L’obbligazione del giuramento

San Tommaso
(S. Th. II-II, q. 89, a. 7, soluzione 2)

   2. Il giuramento può determinare un effetto pernicioso in due modi. Primo, perché lo presuppone in partenza. O perché è intrinsecamente cattivo, come quando uno giura di compiere un adulterio, o perché è di ostacolo a un bene maggiore: p. es. quando uno giurasse di non farsi religioso o chierico, oppure di non accettare prelature anche nel caso in cui farebbe bene ad accettarle, o in altri casi del genere. Ora, simili giuramenti sono illeciti fin da principio: però in grado diverso. Perché se uno giura di compiere un peccato, pecca sia nel giurare, che nell’osservare il giuramento. Se invece giura di non compiere un bene maggiore, a cui non è tenuto, pecca nel giurare, in quanto resiste allo Spirito Santo ispiratore dei buoni propositi, però non pecca se osserva il giuramento, anche se farebbe molto meglio a non osservarlo. – Secondo, il giuramento può determinare un effetto pernicioso per un fatto nuovo e imprevisto: come avvenne nel giuramento di Erode [Mt 14,7], il quale giurò promettendo alla fanciulla di darle ciò che chiedeva. Ora, tale giuramento poteva essere inizialmente lecito con la dovuta condizione sottintesa, se cioè chiederà qualcosa che è lecito concedere; fu invece l’adempimento a essere illecito. Da cui le parole di S. Ambrogio: «Spesso è contro il dovere adempiere il giuramento: come nel caso di Erode, che uccise Giovanni per mantenere la promessa».

Testo latino di San Tommaso
(S. Th. II-II, q. 89, a. 7, ad secundum)

   Ad secundum dicendum quod iuramentum potest vergere in deteriorem exitum dupliciter.

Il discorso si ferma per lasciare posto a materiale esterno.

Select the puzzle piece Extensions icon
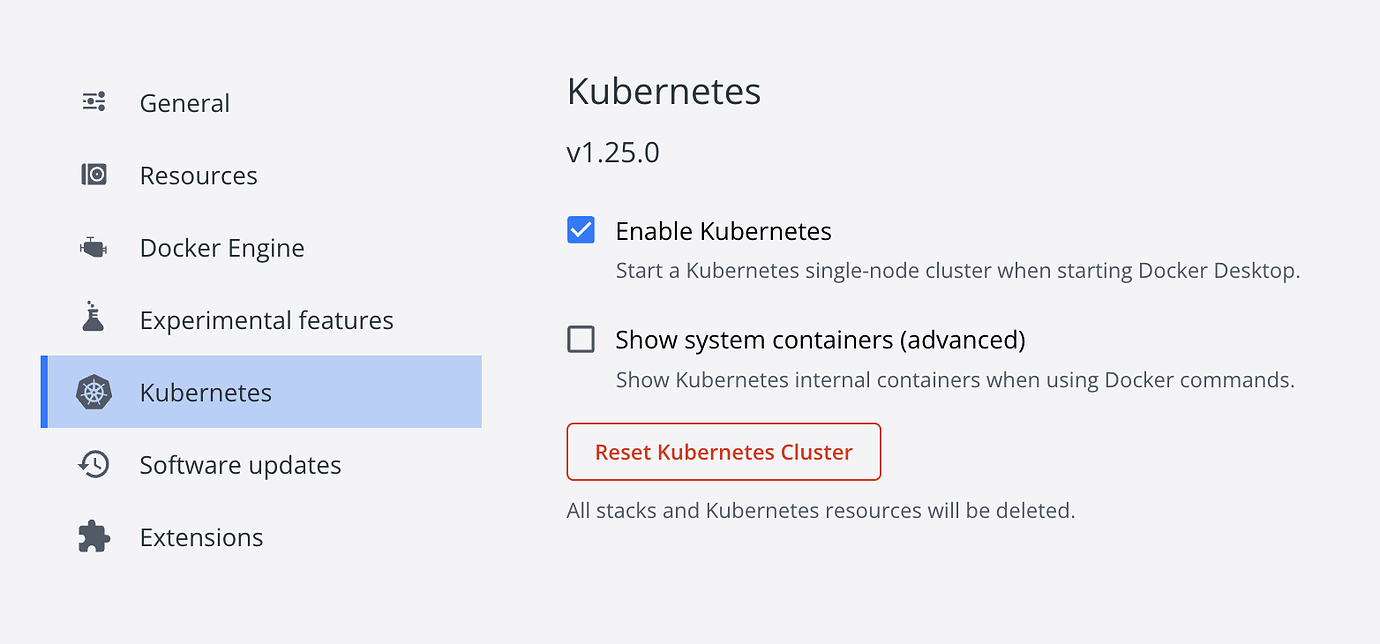(93, 536)
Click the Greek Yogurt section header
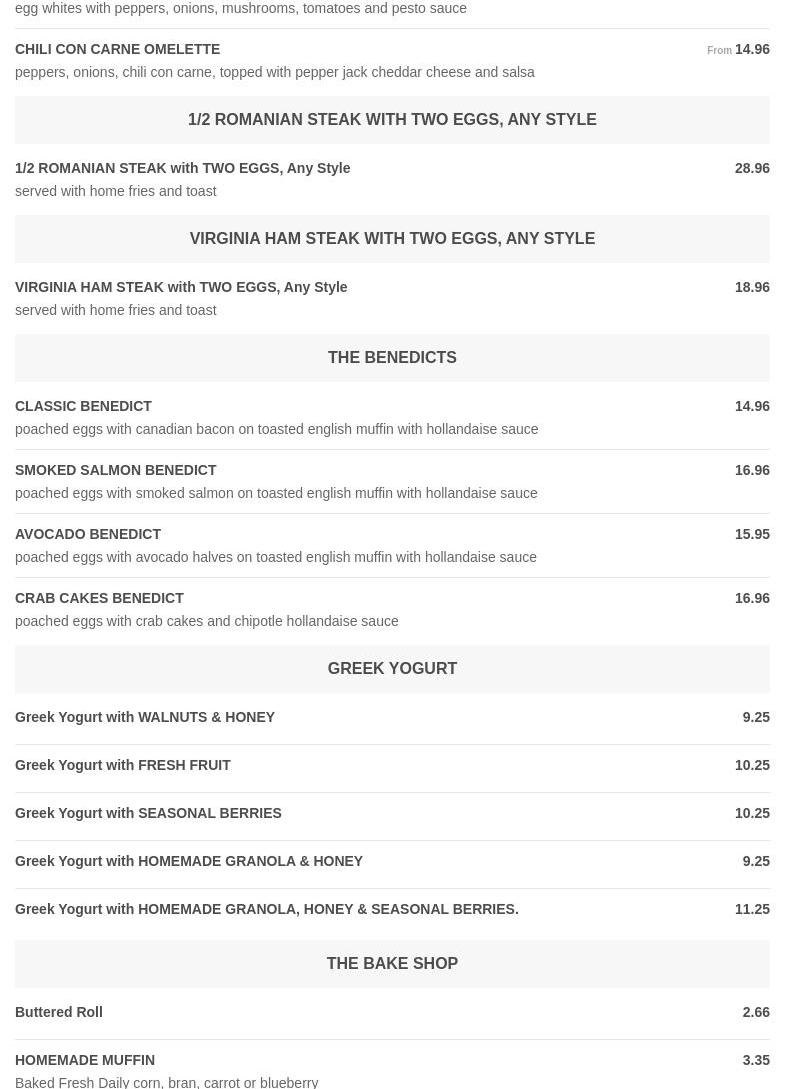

Uno modo, quia ab ipso principio habet peiorem exitum. Vel quia est secundum se malum, sicut cum aliquis iurat se adulterium patraturum. Sive quia est maioris boni impeditivum, puta cum aliquis iurat se non intraturum religionem, vel quod non fiet clericus, aut quod non accipiet praelationem in casu in quo expedit eum accipere, vel si quid aliud est huiusmodi. Huiusmodi enim iuramentum a principio est illicitum, differenter tamen. Quia si quis iuret se facturum aliquod peccatum, et peccat iurando, et peccat iuramentum servando. Si quis autem iurat se non facturum aliquod melius bonum, quod tamen facere non tenetur, peccat quidem iurando, inquantum ponit obicem Spiritui Sancto, qui est boni propositi inspirator, non tamen peccat iuramentum servando, sed multo melius facit si non servet. – Alio modo vergit in deteriorem exitum propter aliquid quod de novo emerserat, quod fuit impraemeditatum, sicut patet in iuramento Herodis, qui iuravit puellae saltanti se daturum quod petisset. Hoc enim iuramentum poterat esse a principio licitum, intellecta debita conditione, scilicet si peteret quod dare deceret, sed impletio iuramenti fuit illicita. Unde Ambrosius dicit, in 1 De officiis, est contra officium nonnunquam promissum solvere sacramentum, sicut Herodes, qui necem Ioannis praestavit ne promissum negaret.